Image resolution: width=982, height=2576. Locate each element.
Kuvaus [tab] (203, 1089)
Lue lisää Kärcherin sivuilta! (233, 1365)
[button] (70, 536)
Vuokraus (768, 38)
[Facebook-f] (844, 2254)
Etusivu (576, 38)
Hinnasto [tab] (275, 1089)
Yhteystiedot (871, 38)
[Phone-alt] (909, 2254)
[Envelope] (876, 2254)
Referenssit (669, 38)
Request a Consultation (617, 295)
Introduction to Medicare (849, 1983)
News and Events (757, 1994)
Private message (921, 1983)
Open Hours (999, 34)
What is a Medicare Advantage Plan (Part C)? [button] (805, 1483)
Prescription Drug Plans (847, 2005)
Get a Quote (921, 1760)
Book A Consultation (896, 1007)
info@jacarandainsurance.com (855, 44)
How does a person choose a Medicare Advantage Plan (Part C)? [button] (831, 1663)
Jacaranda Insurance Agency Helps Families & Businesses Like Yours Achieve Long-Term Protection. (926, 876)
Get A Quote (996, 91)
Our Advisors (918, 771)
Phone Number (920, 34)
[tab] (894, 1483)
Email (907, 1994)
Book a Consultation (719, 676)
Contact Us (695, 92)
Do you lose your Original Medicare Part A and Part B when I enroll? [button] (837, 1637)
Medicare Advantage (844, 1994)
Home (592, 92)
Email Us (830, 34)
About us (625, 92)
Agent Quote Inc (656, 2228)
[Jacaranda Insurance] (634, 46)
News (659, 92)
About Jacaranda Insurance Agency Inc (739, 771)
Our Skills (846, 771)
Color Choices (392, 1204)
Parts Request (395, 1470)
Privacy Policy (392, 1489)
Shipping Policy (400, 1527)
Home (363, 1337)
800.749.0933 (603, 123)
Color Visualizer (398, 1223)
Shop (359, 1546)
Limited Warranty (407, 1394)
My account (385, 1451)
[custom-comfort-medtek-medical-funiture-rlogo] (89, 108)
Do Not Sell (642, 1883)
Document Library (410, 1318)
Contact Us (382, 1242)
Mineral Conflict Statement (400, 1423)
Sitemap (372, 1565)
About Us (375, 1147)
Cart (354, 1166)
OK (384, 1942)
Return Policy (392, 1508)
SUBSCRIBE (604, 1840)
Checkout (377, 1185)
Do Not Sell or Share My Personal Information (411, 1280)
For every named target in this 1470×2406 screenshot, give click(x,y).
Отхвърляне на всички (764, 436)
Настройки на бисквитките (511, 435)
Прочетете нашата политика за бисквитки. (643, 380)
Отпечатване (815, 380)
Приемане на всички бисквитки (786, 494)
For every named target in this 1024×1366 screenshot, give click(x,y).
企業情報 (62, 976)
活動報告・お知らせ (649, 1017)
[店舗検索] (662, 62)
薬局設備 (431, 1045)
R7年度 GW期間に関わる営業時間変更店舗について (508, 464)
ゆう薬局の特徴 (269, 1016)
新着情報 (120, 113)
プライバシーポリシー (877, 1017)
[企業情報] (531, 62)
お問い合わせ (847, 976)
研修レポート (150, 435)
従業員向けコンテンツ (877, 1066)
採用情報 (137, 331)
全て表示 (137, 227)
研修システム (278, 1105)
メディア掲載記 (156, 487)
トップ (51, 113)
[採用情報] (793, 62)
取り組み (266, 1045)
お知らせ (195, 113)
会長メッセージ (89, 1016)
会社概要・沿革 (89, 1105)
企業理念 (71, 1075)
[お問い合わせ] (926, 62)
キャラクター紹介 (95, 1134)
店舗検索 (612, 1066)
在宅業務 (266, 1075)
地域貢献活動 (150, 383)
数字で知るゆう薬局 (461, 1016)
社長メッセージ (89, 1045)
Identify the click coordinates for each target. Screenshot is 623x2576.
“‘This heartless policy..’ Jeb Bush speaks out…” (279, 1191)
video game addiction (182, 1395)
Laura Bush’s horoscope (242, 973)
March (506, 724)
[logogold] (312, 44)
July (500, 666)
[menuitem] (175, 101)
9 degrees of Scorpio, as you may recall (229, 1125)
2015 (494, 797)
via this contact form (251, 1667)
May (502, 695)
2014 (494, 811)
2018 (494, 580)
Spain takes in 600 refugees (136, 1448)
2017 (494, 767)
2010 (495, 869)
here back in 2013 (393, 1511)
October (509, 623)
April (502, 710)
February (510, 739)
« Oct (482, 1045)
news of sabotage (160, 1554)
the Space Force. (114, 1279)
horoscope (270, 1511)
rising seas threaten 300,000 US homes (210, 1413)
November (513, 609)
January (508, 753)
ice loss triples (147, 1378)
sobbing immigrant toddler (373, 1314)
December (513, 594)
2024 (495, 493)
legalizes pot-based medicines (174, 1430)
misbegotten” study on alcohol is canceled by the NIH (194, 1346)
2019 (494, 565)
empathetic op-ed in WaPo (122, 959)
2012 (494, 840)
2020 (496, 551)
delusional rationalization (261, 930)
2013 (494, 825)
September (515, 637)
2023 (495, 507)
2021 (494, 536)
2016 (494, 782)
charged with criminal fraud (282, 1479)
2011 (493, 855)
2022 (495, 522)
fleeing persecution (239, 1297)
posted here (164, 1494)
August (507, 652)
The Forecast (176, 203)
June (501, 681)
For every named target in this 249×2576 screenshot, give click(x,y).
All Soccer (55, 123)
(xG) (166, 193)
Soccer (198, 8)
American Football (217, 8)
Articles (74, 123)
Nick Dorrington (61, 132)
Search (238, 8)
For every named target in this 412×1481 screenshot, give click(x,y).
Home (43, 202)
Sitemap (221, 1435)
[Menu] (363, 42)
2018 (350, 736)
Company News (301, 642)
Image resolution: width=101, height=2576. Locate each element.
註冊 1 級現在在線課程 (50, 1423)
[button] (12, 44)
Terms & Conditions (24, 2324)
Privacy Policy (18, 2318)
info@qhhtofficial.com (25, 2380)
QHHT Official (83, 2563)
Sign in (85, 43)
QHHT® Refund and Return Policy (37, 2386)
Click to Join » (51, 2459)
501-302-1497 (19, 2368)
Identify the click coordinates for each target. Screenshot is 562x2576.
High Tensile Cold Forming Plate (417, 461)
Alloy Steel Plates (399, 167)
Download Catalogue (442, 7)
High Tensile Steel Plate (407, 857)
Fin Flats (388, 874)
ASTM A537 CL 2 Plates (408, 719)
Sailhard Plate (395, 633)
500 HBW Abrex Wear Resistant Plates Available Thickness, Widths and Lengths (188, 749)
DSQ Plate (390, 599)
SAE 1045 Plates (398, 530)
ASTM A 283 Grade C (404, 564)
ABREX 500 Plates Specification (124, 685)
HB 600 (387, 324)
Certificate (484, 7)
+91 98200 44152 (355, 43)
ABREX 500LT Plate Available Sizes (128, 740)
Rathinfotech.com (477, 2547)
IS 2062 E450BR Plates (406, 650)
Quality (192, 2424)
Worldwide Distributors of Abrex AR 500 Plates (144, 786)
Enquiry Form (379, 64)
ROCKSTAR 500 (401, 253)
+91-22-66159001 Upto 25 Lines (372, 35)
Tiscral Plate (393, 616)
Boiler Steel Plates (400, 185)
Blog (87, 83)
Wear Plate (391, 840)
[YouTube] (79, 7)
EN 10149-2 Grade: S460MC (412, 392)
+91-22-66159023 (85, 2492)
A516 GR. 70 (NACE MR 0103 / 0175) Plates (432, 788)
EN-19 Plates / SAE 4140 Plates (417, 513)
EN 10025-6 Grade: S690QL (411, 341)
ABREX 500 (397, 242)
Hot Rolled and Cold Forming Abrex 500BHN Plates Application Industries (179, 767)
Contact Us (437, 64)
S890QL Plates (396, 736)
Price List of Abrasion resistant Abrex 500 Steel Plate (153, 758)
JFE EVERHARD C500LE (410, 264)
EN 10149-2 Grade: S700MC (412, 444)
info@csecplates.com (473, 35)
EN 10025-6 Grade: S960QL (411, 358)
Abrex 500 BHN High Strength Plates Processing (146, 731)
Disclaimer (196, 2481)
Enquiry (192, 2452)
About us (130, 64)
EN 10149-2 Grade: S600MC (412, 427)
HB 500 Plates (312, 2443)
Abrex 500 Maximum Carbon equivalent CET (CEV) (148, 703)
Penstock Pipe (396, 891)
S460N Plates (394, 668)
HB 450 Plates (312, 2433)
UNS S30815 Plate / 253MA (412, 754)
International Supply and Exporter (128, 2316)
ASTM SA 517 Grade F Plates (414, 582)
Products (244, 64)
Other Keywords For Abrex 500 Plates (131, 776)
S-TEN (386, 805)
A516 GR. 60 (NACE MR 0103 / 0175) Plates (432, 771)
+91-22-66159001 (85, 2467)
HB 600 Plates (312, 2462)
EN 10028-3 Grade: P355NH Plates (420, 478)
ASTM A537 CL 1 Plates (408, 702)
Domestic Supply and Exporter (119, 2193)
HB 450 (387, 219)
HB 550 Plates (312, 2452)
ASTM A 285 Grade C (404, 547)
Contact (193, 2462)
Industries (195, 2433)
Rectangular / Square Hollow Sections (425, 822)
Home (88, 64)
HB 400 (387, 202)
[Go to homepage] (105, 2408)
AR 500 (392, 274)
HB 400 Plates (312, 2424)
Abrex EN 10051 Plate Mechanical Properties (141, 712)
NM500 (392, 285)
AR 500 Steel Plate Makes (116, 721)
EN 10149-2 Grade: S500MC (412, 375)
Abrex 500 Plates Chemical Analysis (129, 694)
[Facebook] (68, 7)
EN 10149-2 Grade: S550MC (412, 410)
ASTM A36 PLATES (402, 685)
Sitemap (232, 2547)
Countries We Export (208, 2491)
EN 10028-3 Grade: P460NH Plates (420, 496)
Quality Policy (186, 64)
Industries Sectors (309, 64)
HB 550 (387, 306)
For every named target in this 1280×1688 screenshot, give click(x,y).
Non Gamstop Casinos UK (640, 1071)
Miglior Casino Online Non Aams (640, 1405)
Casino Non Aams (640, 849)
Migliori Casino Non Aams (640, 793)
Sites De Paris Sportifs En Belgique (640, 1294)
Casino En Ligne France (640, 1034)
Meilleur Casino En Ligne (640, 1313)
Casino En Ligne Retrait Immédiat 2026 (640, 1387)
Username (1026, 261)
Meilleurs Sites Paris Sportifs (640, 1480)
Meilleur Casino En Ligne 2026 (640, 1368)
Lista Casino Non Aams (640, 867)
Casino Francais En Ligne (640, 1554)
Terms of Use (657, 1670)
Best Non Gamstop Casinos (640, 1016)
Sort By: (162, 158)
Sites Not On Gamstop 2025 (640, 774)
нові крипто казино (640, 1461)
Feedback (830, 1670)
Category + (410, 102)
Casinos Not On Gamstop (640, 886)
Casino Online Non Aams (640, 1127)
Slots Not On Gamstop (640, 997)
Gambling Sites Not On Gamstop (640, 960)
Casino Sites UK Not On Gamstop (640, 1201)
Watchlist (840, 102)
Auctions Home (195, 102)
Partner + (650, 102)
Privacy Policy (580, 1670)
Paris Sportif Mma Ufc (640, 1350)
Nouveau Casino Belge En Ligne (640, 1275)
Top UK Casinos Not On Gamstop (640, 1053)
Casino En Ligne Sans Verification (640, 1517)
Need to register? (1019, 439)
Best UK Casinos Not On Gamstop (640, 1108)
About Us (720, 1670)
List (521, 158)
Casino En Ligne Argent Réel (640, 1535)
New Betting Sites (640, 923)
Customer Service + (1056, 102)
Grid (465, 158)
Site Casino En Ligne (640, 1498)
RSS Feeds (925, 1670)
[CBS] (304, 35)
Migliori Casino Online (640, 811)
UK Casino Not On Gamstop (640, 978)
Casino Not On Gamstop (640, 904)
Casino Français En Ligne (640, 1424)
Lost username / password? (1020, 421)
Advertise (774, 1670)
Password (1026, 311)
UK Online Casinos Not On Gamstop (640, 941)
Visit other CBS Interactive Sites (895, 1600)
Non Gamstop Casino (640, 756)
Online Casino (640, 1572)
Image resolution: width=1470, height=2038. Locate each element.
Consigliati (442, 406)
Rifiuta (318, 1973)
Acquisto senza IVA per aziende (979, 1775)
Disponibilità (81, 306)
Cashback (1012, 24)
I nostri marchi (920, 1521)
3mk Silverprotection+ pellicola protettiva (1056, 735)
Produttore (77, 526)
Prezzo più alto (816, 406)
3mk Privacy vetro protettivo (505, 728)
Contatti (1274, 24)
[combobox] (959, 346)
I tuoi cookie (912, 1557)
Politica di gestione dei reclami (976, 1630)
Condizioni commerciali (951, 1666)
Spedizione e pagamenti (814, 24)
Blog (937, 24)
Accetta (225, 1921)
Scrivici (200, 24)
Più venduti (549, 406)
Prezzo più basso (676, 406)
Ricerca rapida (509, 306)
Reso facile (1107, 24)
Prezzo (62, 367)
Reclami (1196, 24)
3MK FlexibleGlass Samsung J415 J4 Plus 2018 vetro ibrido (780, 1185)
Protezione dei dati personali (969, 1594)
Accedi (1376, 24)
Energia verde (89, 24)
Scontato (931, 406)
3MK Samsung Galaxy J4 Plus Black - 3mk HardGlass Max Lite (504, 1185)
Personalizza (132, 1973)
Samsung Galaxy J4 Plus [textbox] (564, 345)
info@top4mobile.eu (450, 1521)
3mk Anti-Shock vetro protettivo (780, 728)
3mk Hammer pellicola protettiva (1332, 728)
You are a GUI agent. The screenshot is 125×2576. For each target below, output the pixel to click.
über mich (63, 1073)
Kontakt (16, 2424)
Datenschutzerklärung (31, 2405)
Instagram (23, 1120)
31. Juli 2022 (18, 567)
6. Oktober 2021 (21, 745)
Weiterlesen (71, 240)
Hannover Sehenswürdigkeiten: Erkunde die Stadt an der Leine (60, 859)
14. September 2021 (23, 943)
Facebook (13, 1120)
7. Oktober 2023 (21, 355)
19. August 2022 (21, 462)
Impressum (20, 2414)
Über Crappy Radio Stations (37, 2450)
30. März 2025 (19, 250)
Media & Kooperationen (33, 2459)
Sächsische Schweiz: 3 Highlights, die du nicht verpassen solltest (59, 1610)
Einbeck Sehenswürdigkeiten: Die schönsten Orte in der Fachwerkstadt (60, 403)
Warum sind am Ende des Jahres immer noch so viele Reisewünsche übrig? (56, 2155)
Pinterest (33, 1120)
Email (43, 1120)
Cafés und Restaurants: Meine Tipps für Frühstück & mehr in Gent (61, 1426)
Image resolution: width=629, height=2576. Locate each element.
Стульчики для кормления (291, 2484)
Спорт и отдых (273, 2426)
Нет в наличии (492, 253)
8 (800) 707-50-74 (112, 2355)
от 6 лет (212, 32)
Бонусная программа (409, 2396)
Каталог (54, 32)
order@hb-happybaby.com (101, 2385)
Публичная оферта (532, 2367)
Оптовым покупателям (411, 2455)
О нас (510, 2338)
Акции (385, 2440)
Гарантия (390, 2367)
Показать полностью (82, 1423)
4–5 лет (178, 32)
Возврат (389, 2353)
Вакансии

•••

About this task —
Return, unchanged, the run of lines above that opens with the line containing "EN 10028-3 Grade: P355NH Plates (420, 478)" and closes with the line containing "Best Non Gamstop Casinos (640, 1016)". Include both.

Exercise result —
EN 10028-3 Grade: P355NH Plates (420, 478)
ASTM A537 CL 1 Plates (408, 702)
Domestic Supply and Exporter (119, 2193)
HB 450 (387, 219)
HB 550 Plates (312, 2452)
ASTM A 285 Grade C (404, 547)
Contact (193, 2462)
Industries (195, 2433)
Rectangular / Square Hollow Sections (425, 822)
Home (88, 64)
HB 400 (387, 202)
[Go to homepage] (105, 2408)
AR 500 (392, 274)
HB 400 Plates (312, 2424)
Abrex EN 10051 Plate Mechanical Properties (141, 712)
NM500 (392, 285)
AR 500 Steel Plate Makes (116, 721)
EN 10149-2 Grade: S500MC (412, 375)
Abrex 500 Plates Chemical Analysis (129, 694)
[Facebook] (68, 7)
EN 10149-2 Grade: S550MC (412, 410)
ASTM A36 PLATES (402, 685)
Sitemap (232, 2547)
Countries We Export (208, 2491)
EN 10028-3 Grade: P460NH Plates (420, 496)
Quality Policy (186, 64)
Industries Sectors (309, 64)
HB 550 (387, 306)
For every named target in this 1280×1688 screenshot, give click(x,y).
Non Gamstop Casinos UK (640, 1071)
Miglior Casino Online Non Aams (640, 1405)
Casino Non Aams (640, 849)
Migliori Casino Non Aams (640, 793)
Sites De Paris Sportifs En Belgique (640, 1294)
Casino En Ligne France (640, 1034)
Meilleur Casino En Ligne (640, 1313)
Casino En Ligne Retrait Immédiat 2026 (640, 1387)
Username (1026, 261)
Meilleurs Sites Paris Sportifs (640, 1480)
Meilleur Casino En Ligne 2026 (640, 1368)
Lista Casino Non Aams (640, 867)
Casino Francais En Ligne (640, 1554)
Terms of Use (657, 1670)
Best Non Gamstop Casinos (640, 1016)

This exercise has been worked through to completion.